Ye Fengying, Ling Wen, Wu Qiumei, Ma Hong, Huang Zhen, Fang Yifan, Lyu Guorong, Weng Zongjie
Department of Medical Ultrasonics, Fujian Maternity and Child Health Hospital, College of Clinical Medicine for Obstetrics & Gynecology and Pediatrics, Fujian Medical University, Fuzhou, China.
Department of Pathology, Fujian Maternity and Child Health Hospital, College of Clinical Medicine for Obstetrics & Gynecology and Pediatrics, Fujian Medical University, Fuzhou, China.
Insights Imaging. 2024 Jun 20;15(1):154. doi: 10.1186/s13244-024-01735-3.
To evaluate the usefulness of porta hepatis lymph nodes (PHLNs) on ultrasonography (US) scans in diagnosing biliary atresia (BA) and predicting the outcomes after Kasai portoenterostomy (KPE) surgery.
A total of 668 patients from one hospital were enrolled in the study (542 non-BA and 126 BA). The independent and combined diagnostic efficacy of PHLNs, triangular cord (TC) thickness, and gallbladder morphology were assessed by drawing the receiver operating characteristic (ROC) curves and counting the area under the ROC curve (AUC), sensitivity, specificity, positive predictive value (PPV), and negative predictive value (NPV). The US features, histopathological findings of PHLNs, and serum total bilirubin (TBIL) levels 3 months post-KPE were correlated.

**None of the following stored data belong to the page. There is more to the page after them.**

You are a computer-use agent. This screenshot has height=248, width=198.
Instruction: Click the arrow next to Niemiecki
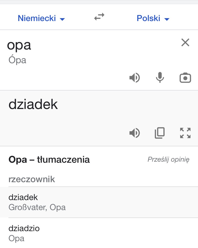click(x=62, y=19)
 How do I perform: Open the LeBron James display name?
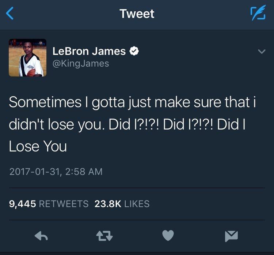point(89,51)
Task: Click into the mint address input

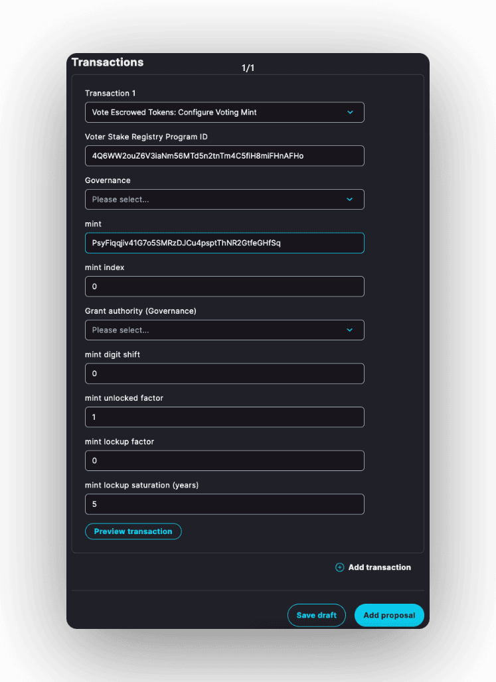Action: click(x=224, y=243)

The AUC, sensitivity, specificity, PPV, and NPV of PHLNs with hyperechogenicity and a maximum length larger than 8.4 mm were 0.898, 81.8%, 97.8%, 89.6%, and 95.8%, respectively. The combination of PHLNs, TC thickness, and gallbladder morphology achieved the best overall diagnostic efficacy among all indicators with an AUC of 0.927 and a sensitivity of 99.2%. The germinal center number and bile particle number of PHLNs were positively correlated with pathological size and US echogenicity intensity of PHLNs, respectively (r = 0.591, 0.377, p = 0.001, 0.004). The pathological size of PHLNs in BA patients was negatively correlated with jaundice clearance status 3 months after KPE surgery (r = -0.385, p = 0.047).

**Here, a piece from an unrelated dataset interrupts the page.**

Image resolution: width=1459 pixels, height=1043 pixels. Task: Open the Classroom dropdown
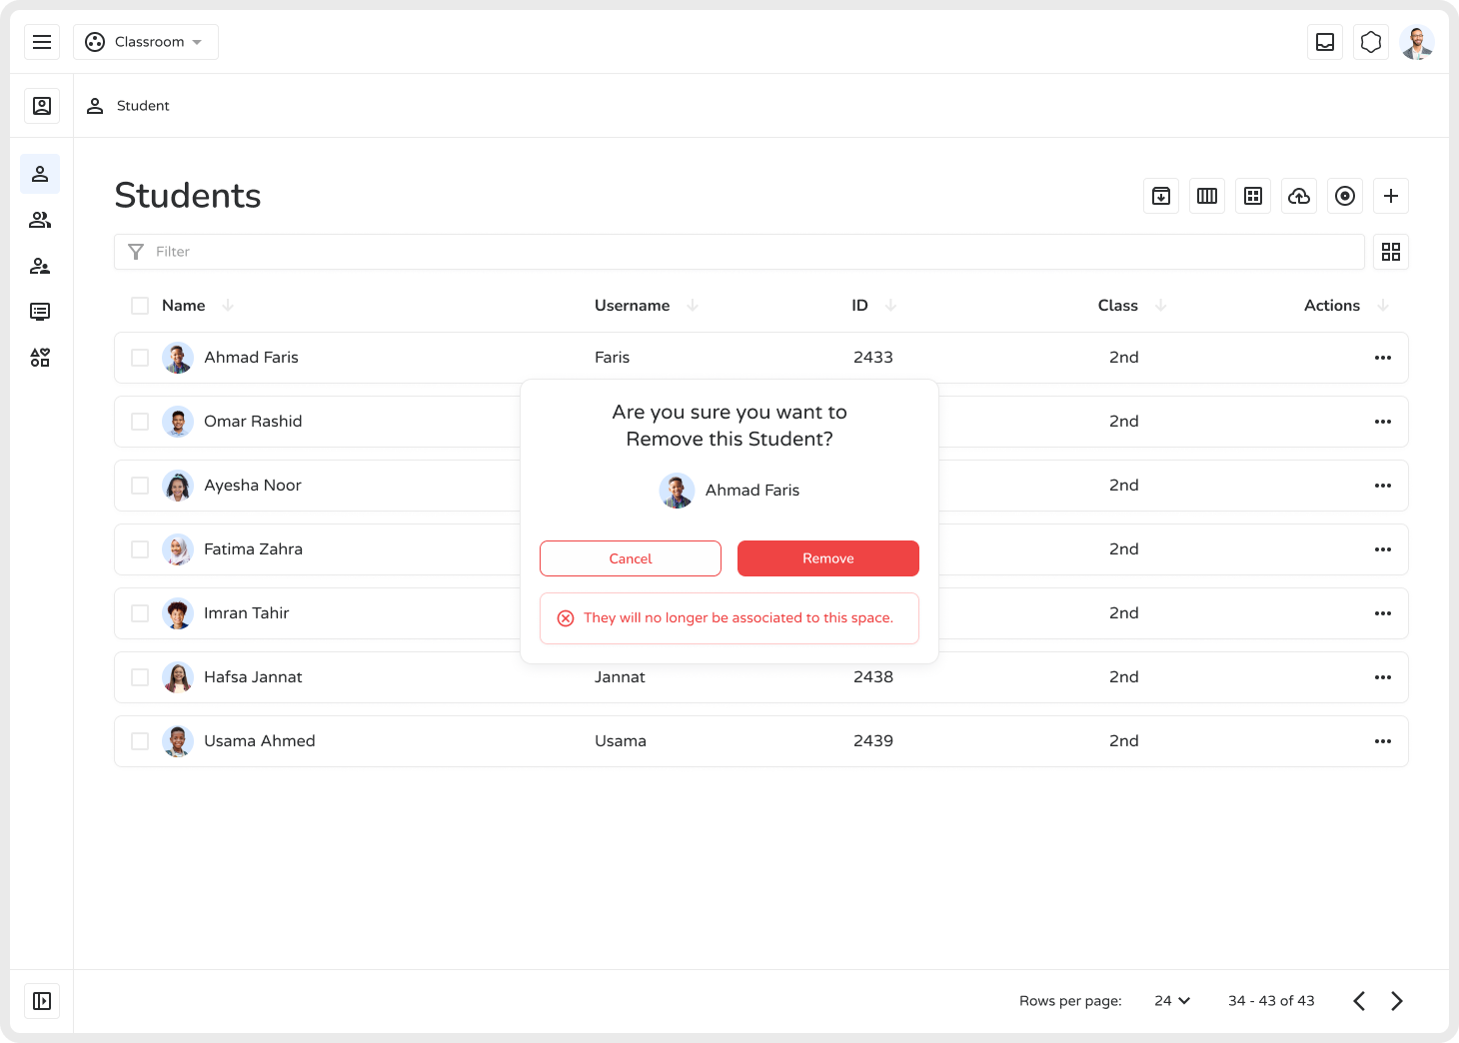[x=146, y=42]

PHLNs with hyperechogenicity and a maximum length > 8.4 mm are useful US indicators for BA diagnosis. Additionally, the enlargement of PHLNs might play a role in predicting outcomes of KPE surgery.

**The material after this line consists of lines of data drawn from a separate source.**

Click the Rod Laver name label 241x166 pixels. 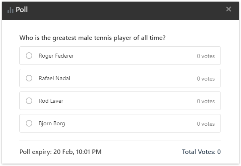51,101
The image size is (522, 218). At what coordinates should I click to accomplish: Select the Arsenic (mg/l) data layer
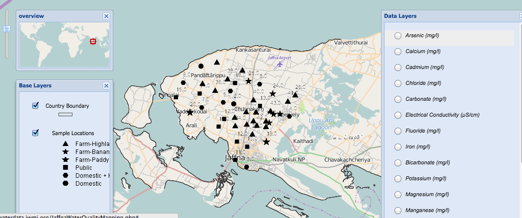click(397, 36)
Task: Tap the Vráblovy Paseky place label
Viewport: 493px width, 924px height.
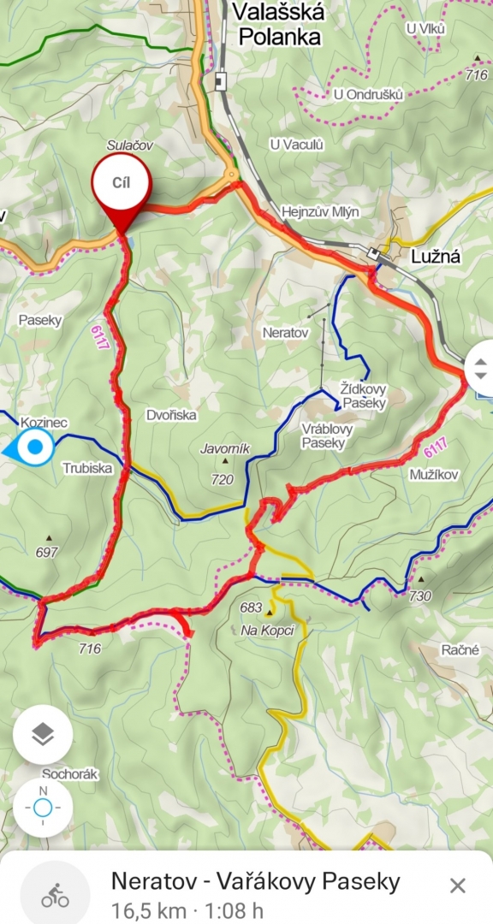Action: tap(326, 436)
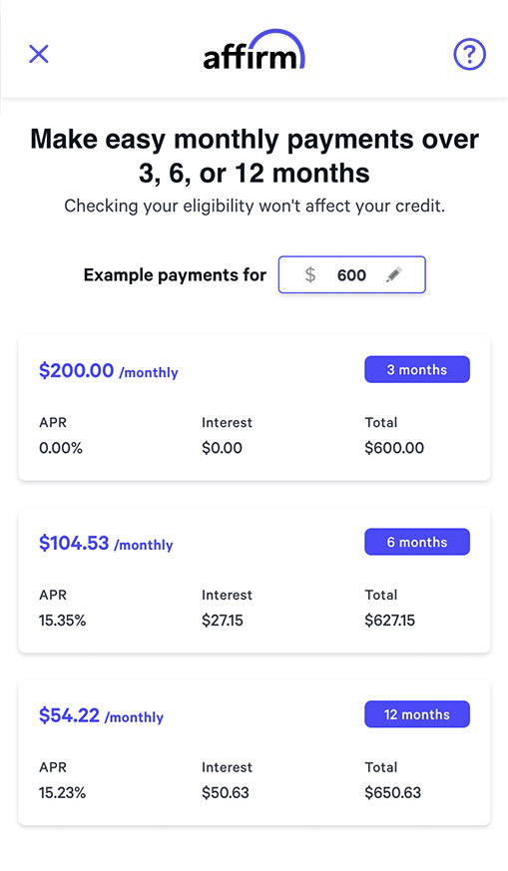Image resolution: width=508 pixels, height=871 pixels.
Task: Click the 15.35% APR value
Action: (x=62, y=620)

The article proposed for the first time that PHLNs with hyperechogenicity and a maximum length > 8.4 mm are a useful US indicator for diagnosing BA.
PHLNs may be helpful in diagnosing BA and predicting outcomes after surgery. Enlarged hyperechoic PHLNs are a useful diagnostic indicator for BA, and play a role in predicting surgical outcomes. These findings can assist clinicians in more accurately diagnosing BA, enabling more timely treatments.
评估肝门淋巴结(PHLNs)超声(US)扫描在诊断胆道闭锁(BA)及预测Kasai肝门空肠吻合术(KPE)术后结局中的作用。
本研究纳入了一家医院的668例患者(542例非BA患者和126例BA患者)。通过绘制受试者操作特征(ROC)曲线并计算ROC曲线下面积(AUC)、灵敏度、特异度、阳性预测值(PPV)和阴性预测值(NPV),评估PHLNs、三角索(TC)厚度和胆囊形态的独立及联合诊断效能。对PHLNs的超声特征、组织病理学结果与KPE术后3个月的血清总胆红素(TBIL)水平进行相关性分析。
高回声且最大长度大于8.4 mm的PHLNs的AUC、灵敏度、特异度、PPV和NPV分别为0.898、81.8%、97.8%、89.6%和95.8%。在所有指标中,PHLNs、TC厚度和胆囊形态的联合诊断效能最佳,AUC为0.927,灵敏度为99.2%。PHLNs的生发中心数量和胆汁颗粒数量分别与PHLNs的病理大小和超声回声强度呈正相关(r = 0.591,0.377;p = 0.001,0.004)。BA患者中PHLNs的病理大小与KPE术后3个月的黄疸清除状态呈负相关(r = -0.385,p = 0.047)。
高回声且最大长度>8.4 mm的PHLNs是诊断BA的有用超声指标。此外,PHLNs增大可能在预测KPE手术结局中起作用。
本文首次提出高回声且最大长度>8.4 mm的PHLNs是诊断BA的有用超声指标。
PHLNs可能有助于诊断BA并预测术后结局。增大的高回声PHLNs是诊断BA的有用指标,并在预测手术结局中起作用。这些发现可帮助临床医生更准确地诊断BA,从而实现更及时的治疗。